RAG - Data Ingestion

Retrieving Context for User Queries

Now comes the main part of retrieving relevant context that is related to the user's query, so that the LLM can generate an accurate and domain-specific response.

js
import { Ollama } from 'ollama'

async function processQuery(query) {
  const ollama = new Ollama({ host: 'http://localhost:11434' })

  const dbPath = path.resolve('./db')
  const db = await connect(dbPath)

  const table = await db.openTable('knowledge_vectors')
  const queryEmbedding = await client.embeddings({
    'mxbai-embed-large',
    prompt: query,
  })
  const results = await table.vectorSearch(queryEmbedding).limit(2).toArray()
  const context = results.map((r) => r.text).join('\n\n')
  console.log('Retrieved Context:', context)
}

In the provided code snippet above (index.js), we'll generate an embedding of the user's query using the embedding model mxbai-embed-large.

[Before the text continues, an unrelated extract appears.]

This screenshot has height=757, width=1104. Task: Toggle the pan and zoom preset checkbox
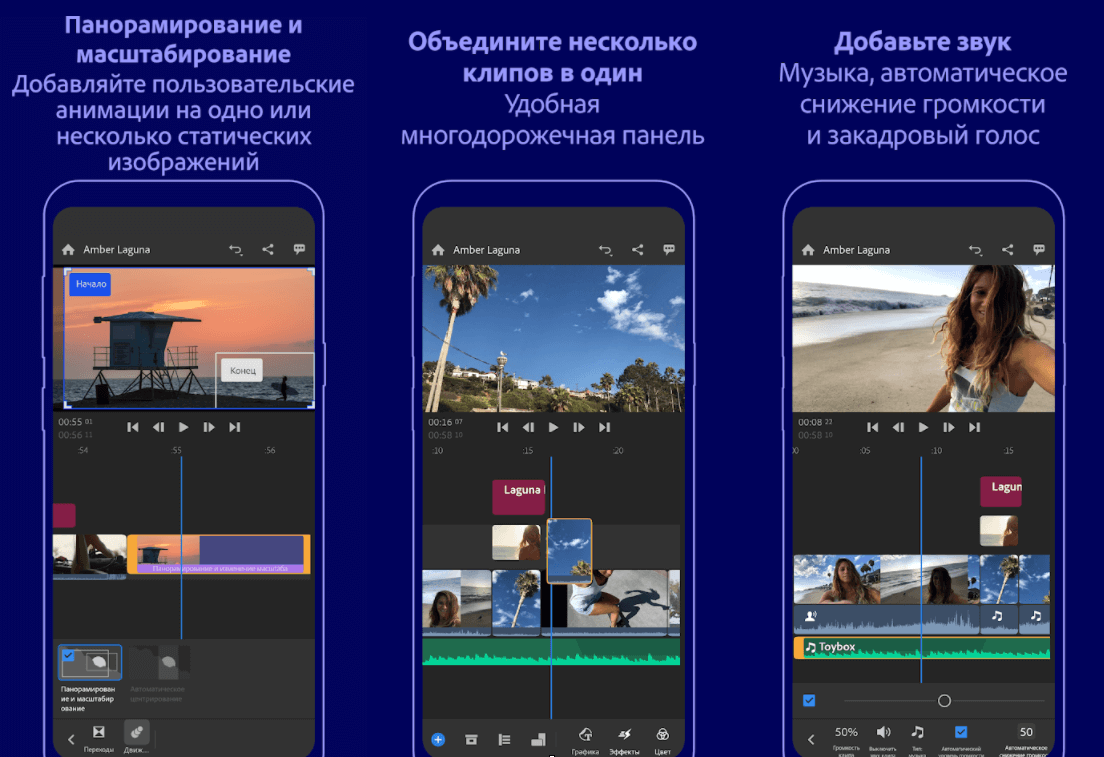(68, 656)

We need to use the same embedding model that was used to store the embeddings generated from the chunks of the knowledge base.

Generating Responses

Once the embedding of the user's query is generated, we perform a vector search in the knowledge_vectors database table to find the most similar data.

RAG - Retrieving Context

When asked, "What’s the warranty period?", it was able to retrieve the following context:

bash
...

15. What’s the warranty period?
It comes with a 1-year limited warranty covering defects in materials or workmanship.

...

Now comes the final part of RAG: generating a response using the prompt that includes both the user's query and the retrieved context.

js
async function generateResponse(query, context) {
  const ollama = new Ollama({ host: 'http://localhost:11434' })

  const prompt = `
    You are a helpful AI agent specialized as customer service representative for LuminSphere with the following information:
    ${context}

    Your task is to answer the question based on the information above.

    Question: ${query}
  `

  const response = await ollama.generate({
    model,
    prompt
  })
  console.log(response)
}

RAG - Generation

That's it! We have successfully implemented a RAG-based system using NodeJS, Ollama, and other libraries. To view the full source code, you can visit the repo. The repo contains examples of both Ollama and OpenAI implementations.